Apart from the problems of capturing images, the question arises of how best to provide would-be readers access to the images. As an initial measure, a PC has been installed in the Reading Room running a Powerpoint presentation that cycles through images taken of the manuscripts, however this does not allow any user interaction.
Many of the readers are not computer-literate and so we are looking for solutions that are as straightforward to use as possible. We looked at using Mosaic and the World Wide Web to allow readers to browse through the images, as it provides a simple point and click interface. It should be noted that the images are the essential element of this application and so access with line mode browsers are totally is totally inappropriate. We haven't yet made a final choice of client. For the Reading Rooms we require a client that can be configured to disallow termination of the program and opening arbitrary URLs.
Obviously the size of the archive image files precludes transmitting them to remote clients (we even have to choose our time carefully to transfer sets of archive images over the internal Ethernet), however analysing the problem more closely, we realised that the client programs did not need to receive full image data, but only what was needed to put an image on the screen, i.e. a relatively small GIF file. The problem then became how to deliver that information quickly while maintaining image quality. The initial approach taken was to prepare a set of image files off-line, that could be used to quickly produce image views to be sent to the Web clients.

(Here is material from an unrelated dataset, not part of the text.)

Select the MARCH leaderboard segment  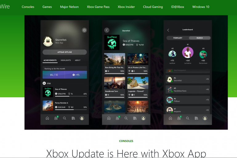tap(199, 38)
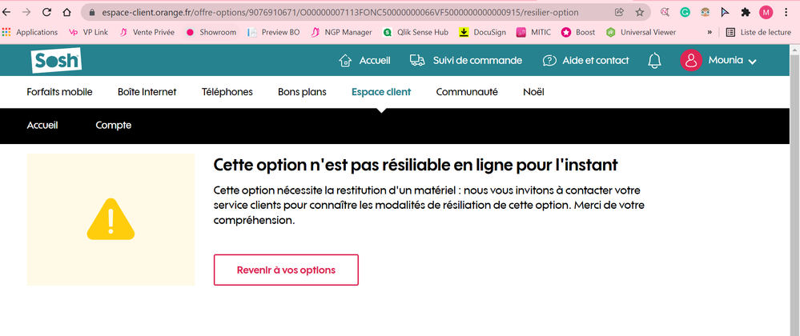The image size is (800, 336).
Task: Open the browser extensions puzzle icon
Action: click(746, 13)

Users of the Electronic Beowulf image delivery system are initially presented with a ``Welcome Page'' offers a choice of folio to be viewed. Once a complete image has been displayed, the reader can click on the image and a magnified partial image centred around the selected coordinates will be generated and returned. This process can be repeated until the maximum permitted zoom factor is reached. We have experimented setting this parameter such that each pixel is magnified by a factor of four.